Every so often a programmer runs into something where the documentation seems horribly unclear to the point of being downright unhelpful. When I started to write Cocoa apps, this seemed to be the case a lot. As I got used to how Cocoa does things, the gaps went away, since I was getting better at realizing how object oriented classes work and the way that Cocoa does things.Today I had that same problem, and it seems non-obvious enough that I thought I’d write up an entry about what I was doing, how I did it, and what I think the documentation could cover better.
I’m working on a drag and drop template editor for Stone Hill Invoicer. Having a highly configurable table view for itemized lists of products is quite important. I wanted to allow the user to resize and drag columns around, so writing a custom table control was going to be bad idea, especially when NSTableView supports pretty much everything I need it to do natively.
I’ve created a subclass of NSView which handles dragging resizing. Within this view, I position the control which I want the user to be able to manipulate. The parent view handles resizing it and keeping it updated.When the user drags the line ‘Default Table’ from the source list of my template editor to the editing canvas, a new CHTableView is instantiated where they drop it. It worked great, except that the table didn’t have headers showing.In Interface Builder, there’s a checkbox to display column headers in the views you create. Checking through the NSTableView class, there’s no method to set if headers are visible or not. NSTableView.h also doesn’t seem to contain any flags about if they’re shown or not.Reading the documentation soon shows that there’s an NSTableHeaderView which contains all the header cells. You can set a new header view with no problem. But it still won’t show up if you simply initWithFrame: an NSTableView in an NSView.

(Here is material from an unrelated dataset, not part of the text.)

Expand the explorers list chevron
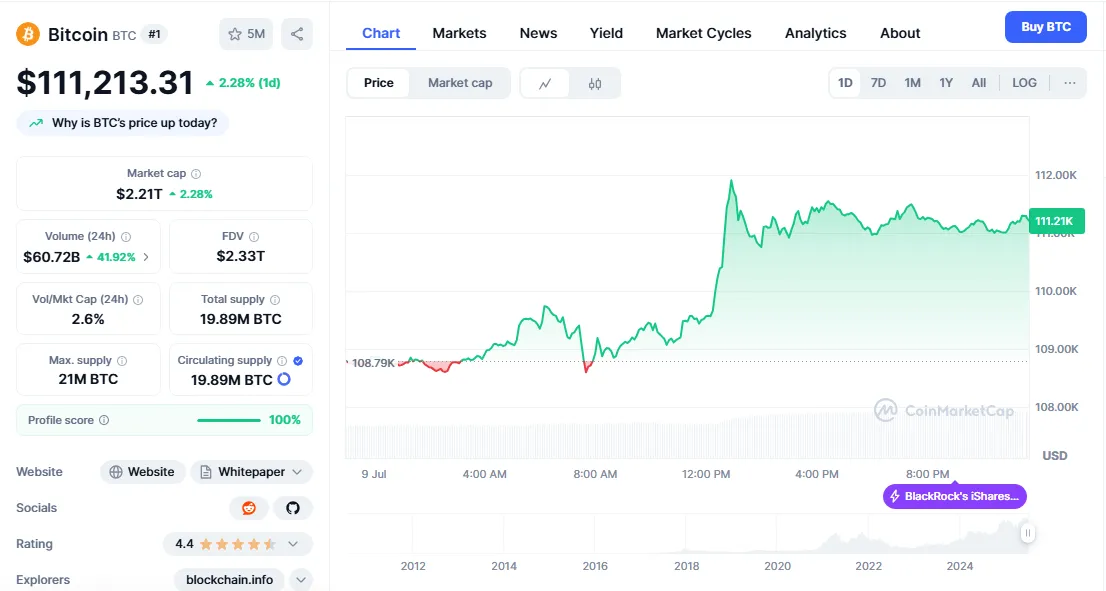1106x591 pixels. (x=301, y=580)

It turns out that the NSTableView doesn’t draw the header. The header is actually drawn by the NSScrollView which contains the NSTableView. I found this referenced at toodarkpark.net under the ‘Auxiliary Components’ section. The Apple developer pages don’t seem to contain this information.
NSScrollView queries any document view it’s given for the cornerView and headerView methods, and if the document view responds and returns objects for them, the NSScrollView automatically tiles them along with its scrollers and the document view.

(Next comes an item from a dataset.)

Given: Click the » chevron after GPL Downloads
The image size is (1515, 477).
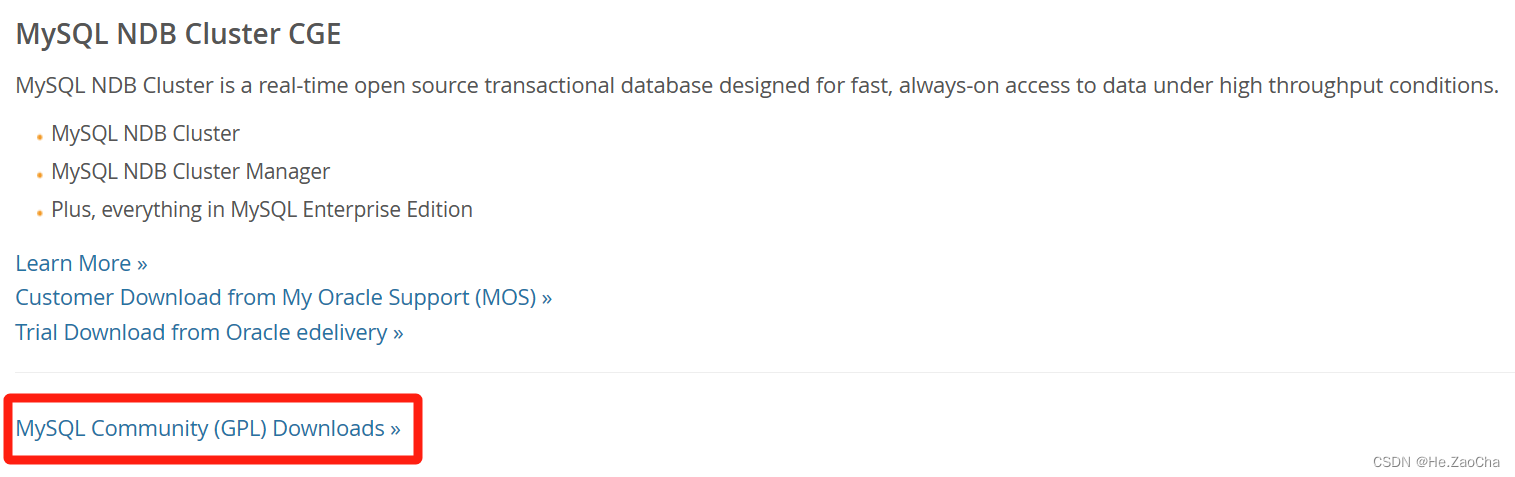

Now that I know the answer, I found this fairly quickly in the “Table View Programming Guide”.
A table view is usually displayed together with a corner view and header view inside a scroll view (NSScrollView) object. The default corner view is a simple view object that fills in the corner above the vertical scroller. The header view is usually an instance of NSTableHeaderView that draws the column headers and handles column selection, rearranging, and resizing. If a table view is enclosed by a scroll view, the table view is the document view of the scroll view object.You can replace the default corner view and header view of a table with custom views if you want. For example, you might replace the corner view with a button that sorts the table contents using the selected column. To replace the views, you use the setCornerView: and setHeaderView: methods of NSTableView. During window layout, the scroll view retrieves your custom views using the cornerView and headerView methods of NSTableView and tiles them along with the scrollers and document view.
So what’d I do? I just made my custom view a subclass of NSScrollView instead of NSView.

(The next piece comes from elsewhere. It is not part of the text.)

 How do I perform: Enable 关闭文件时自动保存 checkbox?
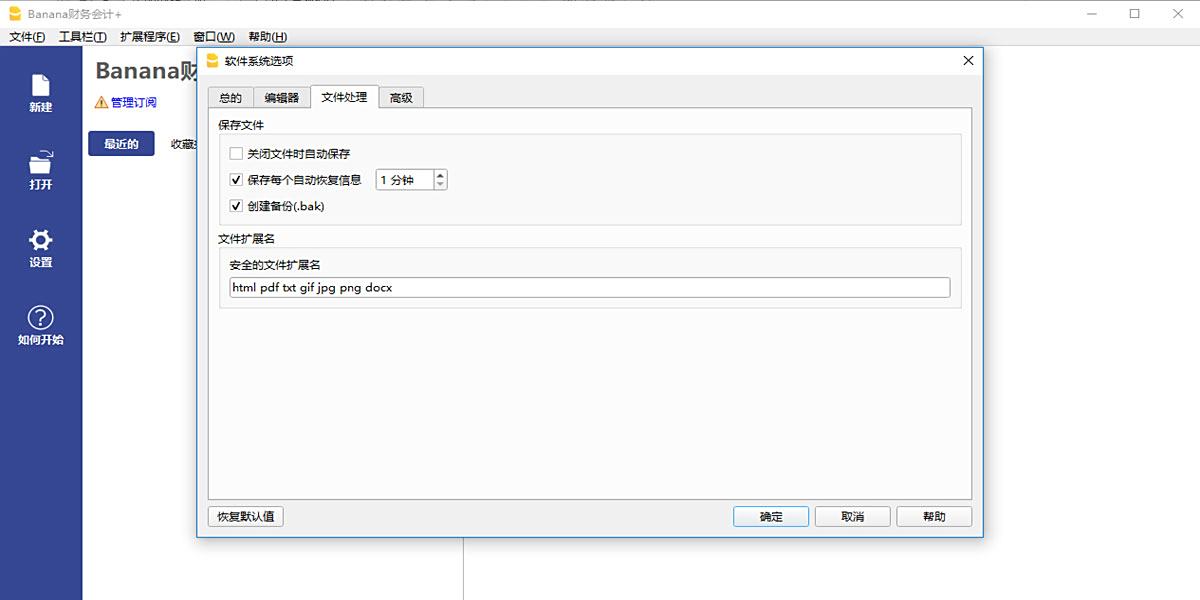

Edit: I decided that since the NSTableView was completely filling the subclass and covering up my resize handles, I should just add the headerView of the table view as another subview of my subclass. This works just as well, but you do have to adjust its origin because NSScrollView uses flipped coordinates
How The Documentation Could Improve
In reading the documentation, I had been under the impression that the NSTableHeaderView was displayed within the NSTableView. Given the class naming, this seems like a logical assumption.I think it’d do a lot towards making this more understandable if Apple took the line:
A table view is usually displayed together with a corner view and header view inside a scroll view (NSScrollView) object.
and replaced it with
A table view is usually displayed with it’s corner view and header view as subviews of a scroll view (NSScrollView) object. A table view does not display it’s corner and header views itself.
I hate it when I fight with code for a day and then have to feel really silly afterwards.